Drawn in by the promise of an inside look at Tesla’s autonomous driving software, I watched Tesla’s AI day live, popcorn in hand. Prior to the event, rumours were circulating that there would be an announcement about a foray into general-purpose robotics. Like many who follow the company, I imagined they would extend their vision system to control high degree of freedom robots to improve manufacturing in their factories. But you already know how that story ends…
After picking my jaw up off the floor, I listened to the pitch: generalized human-like robots that will perform menial, repetitive, and dangerous tasks. If you asked anyone off the street, they would consider this decades away.
Yet, when I thought back to what was presented about their autonomous driving stack, I realized how wrong that timeline was. Tesla is more than prepared to create these robots, and AI day was the final piece of the puzzle. Let me explain:
The largest robot manufacturer in the world
If there’s one thing we know about Tesla, it’s that they are the world’s leading maker of electric cars. However, AI day showed us that Tesla thinks of their cars, not as vehicles, but as robots. This is a key insight to the seemingly disjointed product roadmap introduced by the Tesla Bot. And it’s not intuitive.
For decades cars have been incredibly manual and relatively ‘dumb’ compared to other technology platforms. Only in the last decade or so have we began to outfit cars with sensors, electronics, and actuators that can both monitor and control the vehicle. The original intention here was to introduce minor, software-controlled safety features, but a critical threshold has been crossed. Beneath our very noses, cars became robots, capable of being controlled entirely by software.
And no car is more robot than a Tesla.
It’s surreal to say, but this announcement makes Tesla’s entire autonomous driving effort look like a pilot project for an even larger use case: using AI to control robots. In other words, the goal post has moved back. Tesla’s new terminal point is to create a general-purpose AI stack to operate arbitrary autonomous robots.
To achieve this, they’ve revealed a full-stack strategy, including: novel model architecture, in-house data labelling, a training/deployment system to push consistently improving releases to the fleet of Full-Self-Driving cars. This process is designed to improve upon itself, and over time, contribute to a greater and greater flywheel.

◆ **Data records**:

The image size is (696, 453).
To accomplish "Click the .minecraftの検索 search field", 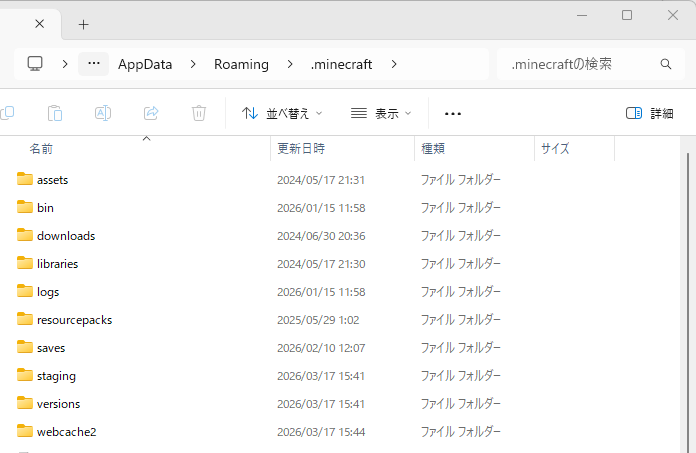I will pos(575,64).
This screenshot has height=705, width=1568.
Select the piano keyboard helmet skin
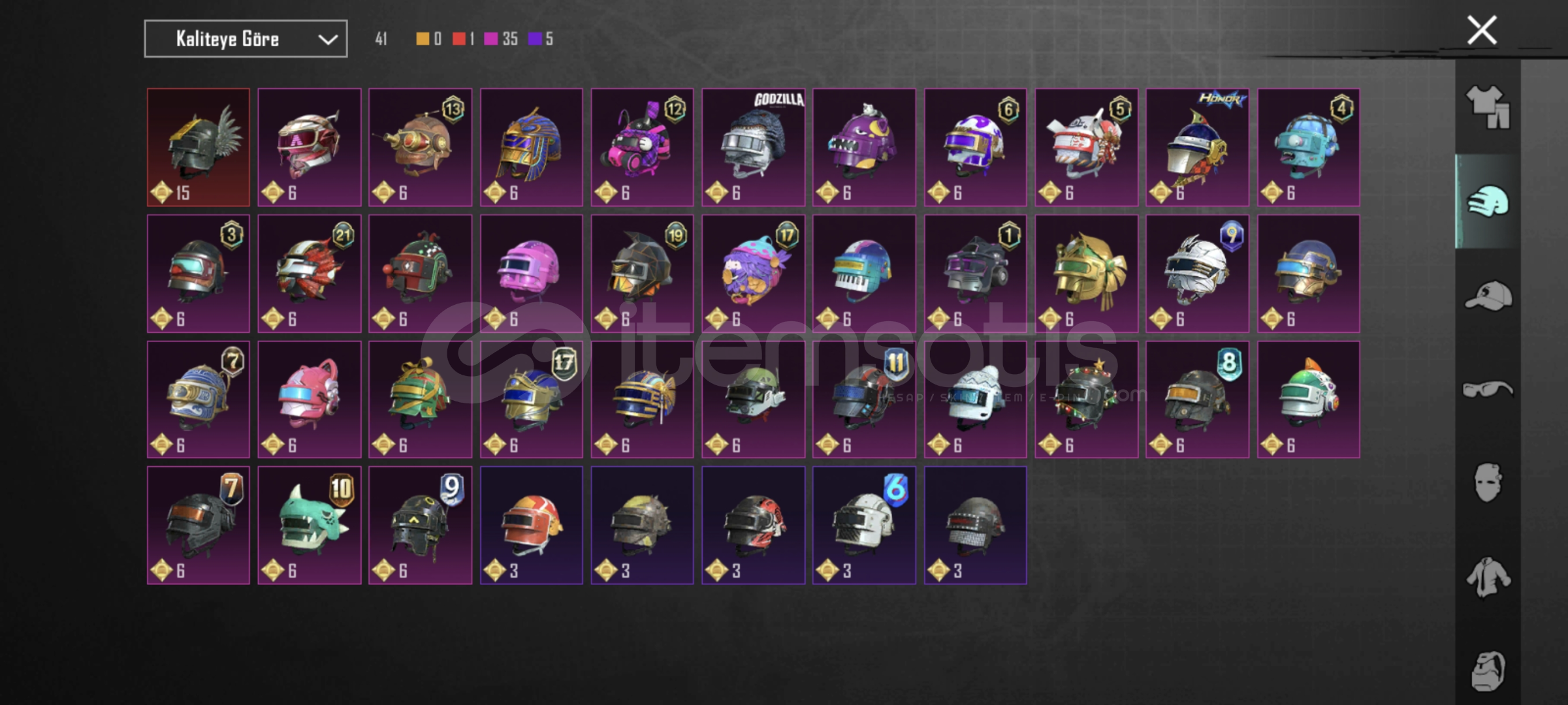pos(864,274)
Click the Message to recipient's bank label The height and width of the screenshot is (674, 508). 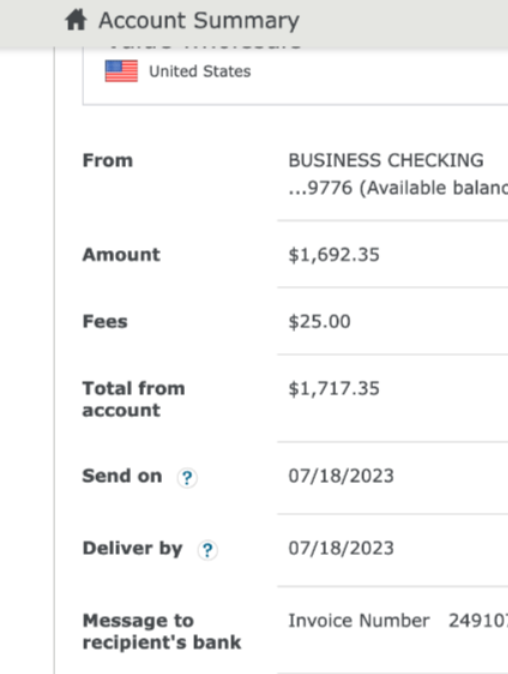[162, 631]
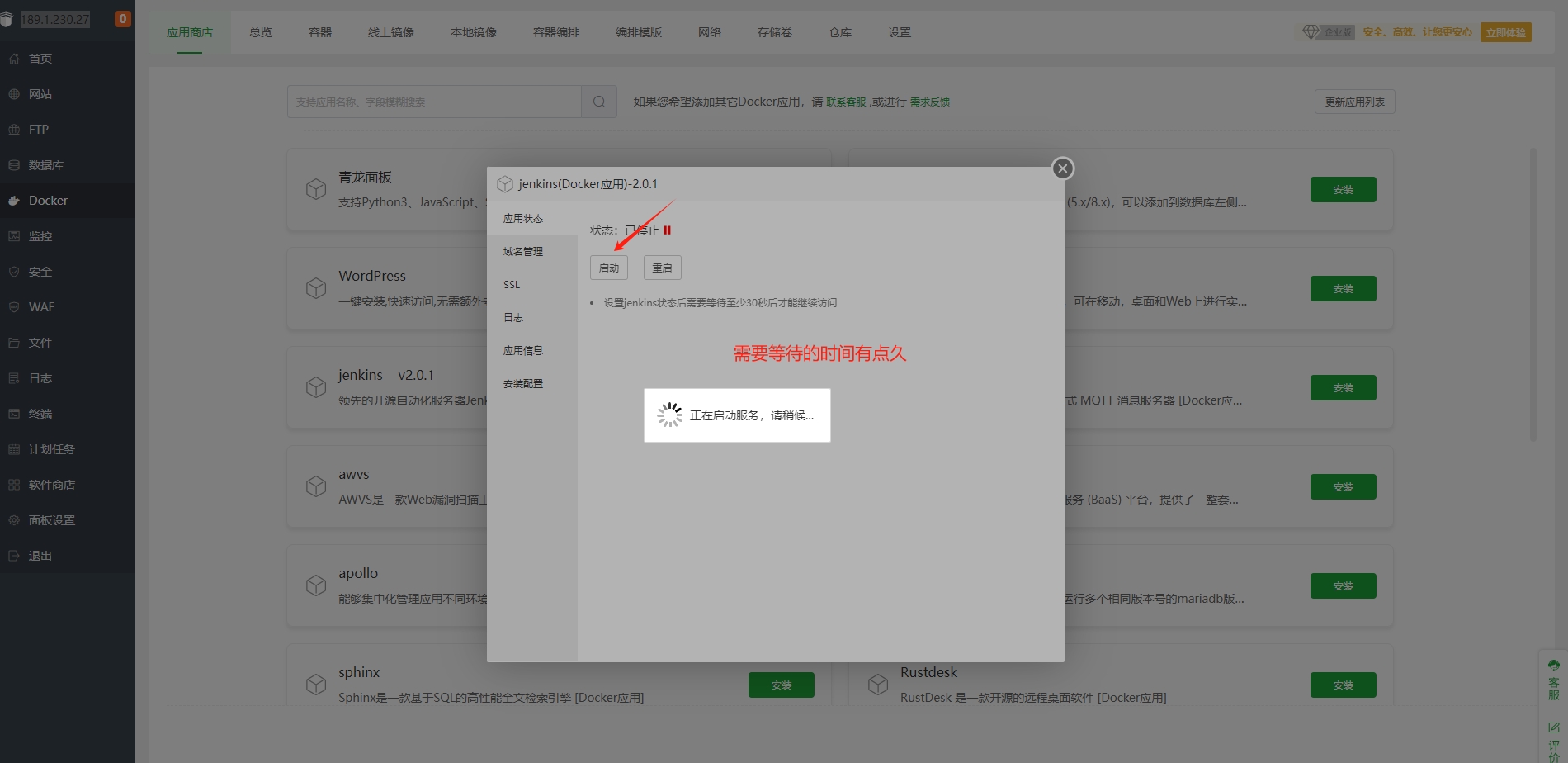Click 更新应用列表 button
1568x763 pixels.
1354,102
...
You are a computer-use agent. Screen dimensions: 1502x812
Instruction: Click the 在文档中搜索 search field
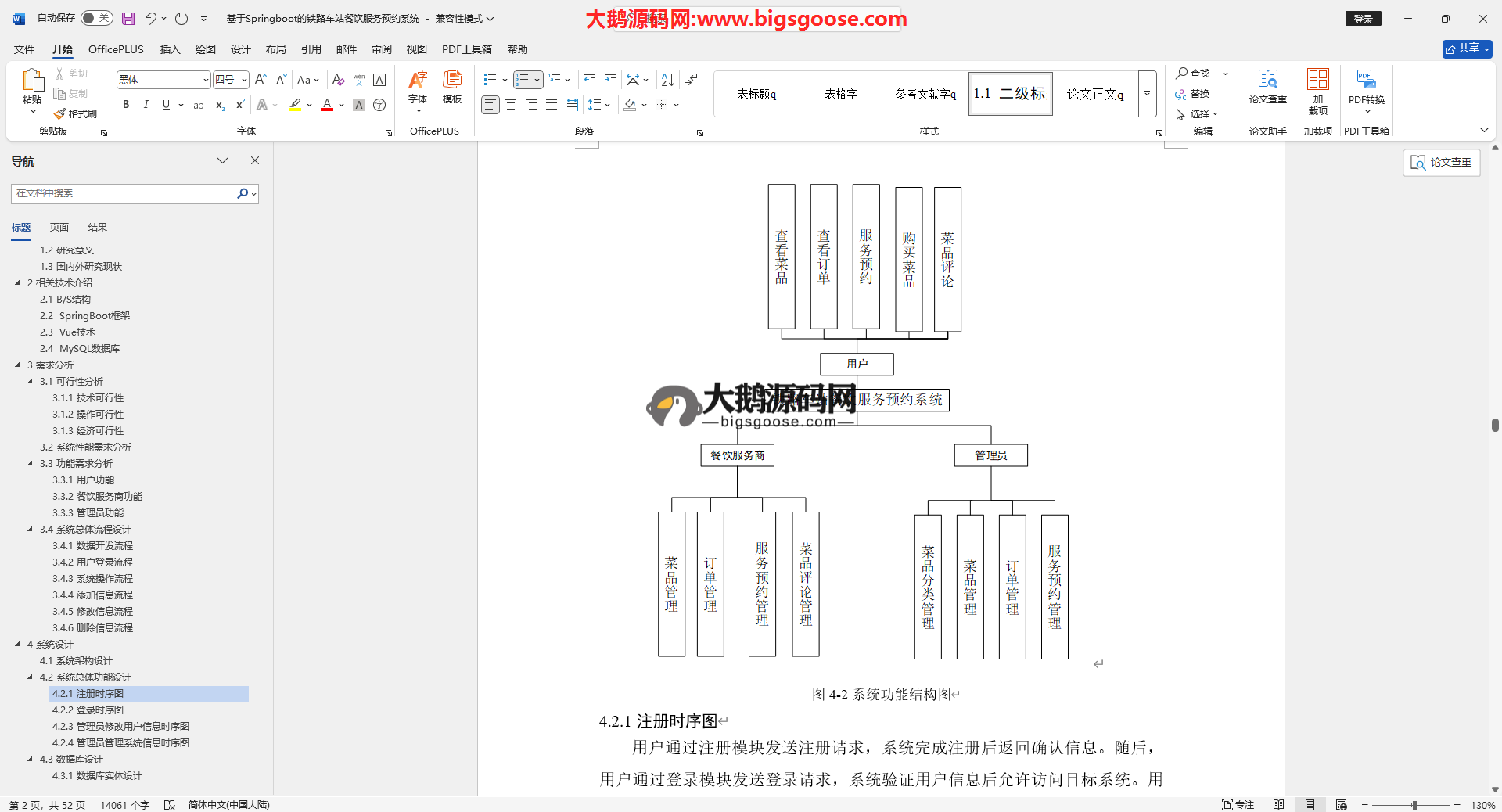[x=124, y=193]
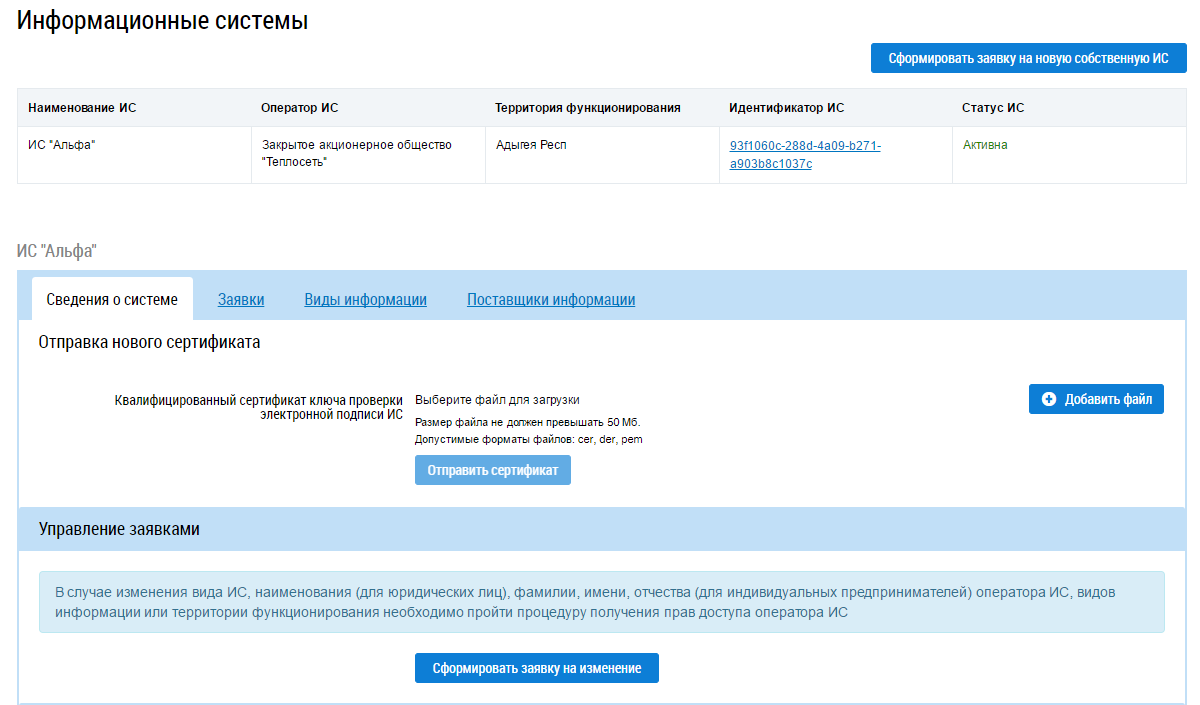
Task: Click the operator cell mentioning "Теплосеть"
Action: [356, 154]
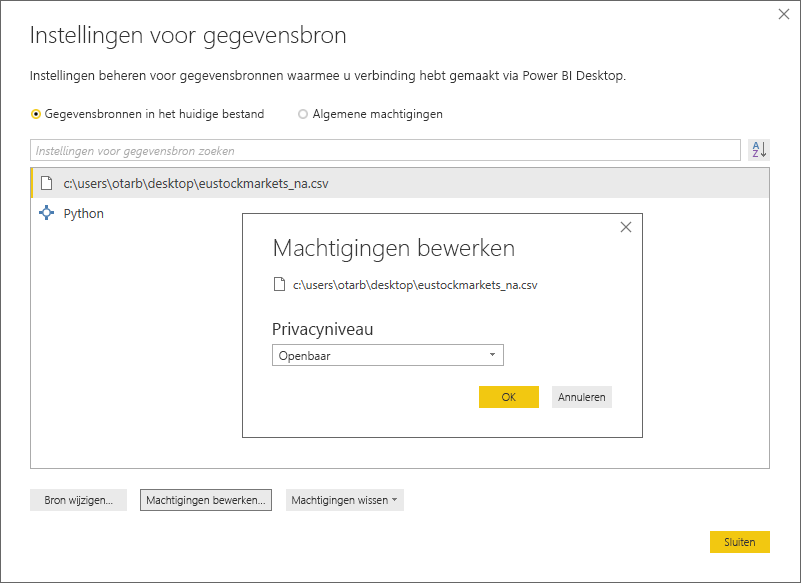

◆ **Given task 1**: Using the text on Tesla's AI day, decide whether each statement agrees with it: (a) before the event, there were rumors of an announcement about general-purpose robotics; (b) the writer expected Tesla to apply its vision system to robots in its factories; (c) carmakers first added software-controlled features to make cars fully autonomous. Answer yes or no for each, and quote the deciding words.
◆ **Given task 2**: Carry the text on Tesla's AI day forward from its final sentence.
The data are not needed for this work.

◆ **Written answer 1**:
(a) Yes: "rumours were circulating that there would be an announcement about a foray into general-purpose robotics"
(b) Yes: "I imagined they would extend their vision system to control high degree of freedom robots to improve manufacturing in their factories"
(c) No: "The original intention here was to introduce minor, software-controlled safety features"

◆ **Written answer 2**:
Tesla’s AI Flywheel
By flywheel, we mean that thisAI stack is designed for an endless process of improvement. This is the famous ‘march of 9s’. It’s not enough to be 99% effective at autonomous driving - the remaining 1% of unsolved scenarios could be disastrous. To truly solve driving autonomy, we must strive to add as many 9s as possible: 99.99999999…% (you get the point). What Tesla really unveiled at AI day are the human processes that works in concert with their technology stack for achieving greater and greater levels of performance in autonomous robotics.
The Inner Loop: Model Training and Planning
The core functionality of their stack is as follows:
Create a high fidelity map of the environment: This involves synthesizing inputs from multiple cameras to create a model of the world in computerized space (i.e. vector space). This is far more analogous to how human use their cameras/eyes to create a holistic interpretation of physical space. You’re reading this with a synthesized view from both your eyes.
Extract key features from the world: Humans have a mental model of the world, but we don’t pay attention to EVERY detail of it. This would be wildly distracting and inefficient. Instead, we have a smaller, more selective ‘spotlight’ of focus, as well as the capacity to be broadly aware of visual disturbances caused by motion, and changes in light or color. Here, motion, light, and color are the important ‘features’ we need for our awareness and proper functioning in the world. An AI model will also need to learn its own set of features.
Learn narrowly defined tasks from a common set of features: Think of the model now as breaking off into different ‘heads’. Each head is specialized on a narrowly defined task, for which it can be trained specifically to improve on. This is immensely useful because adding more functionality only requires adding additional ‘heads’. We can see how this comes together in the picture below. Notice how the features split off into different networks that can now have different architectures specializing for a unique purpose.
Feed the output of all networks into planning software: This is the decision making layer that interfaces between the model’s output and control of the vehicle. The planner acts as a helpful quality assurance layer, as the output of the planner (which are the car’s ‘path’ or ‘decisions’) can be examined for the level of safety, comfort, and efficiency they provide.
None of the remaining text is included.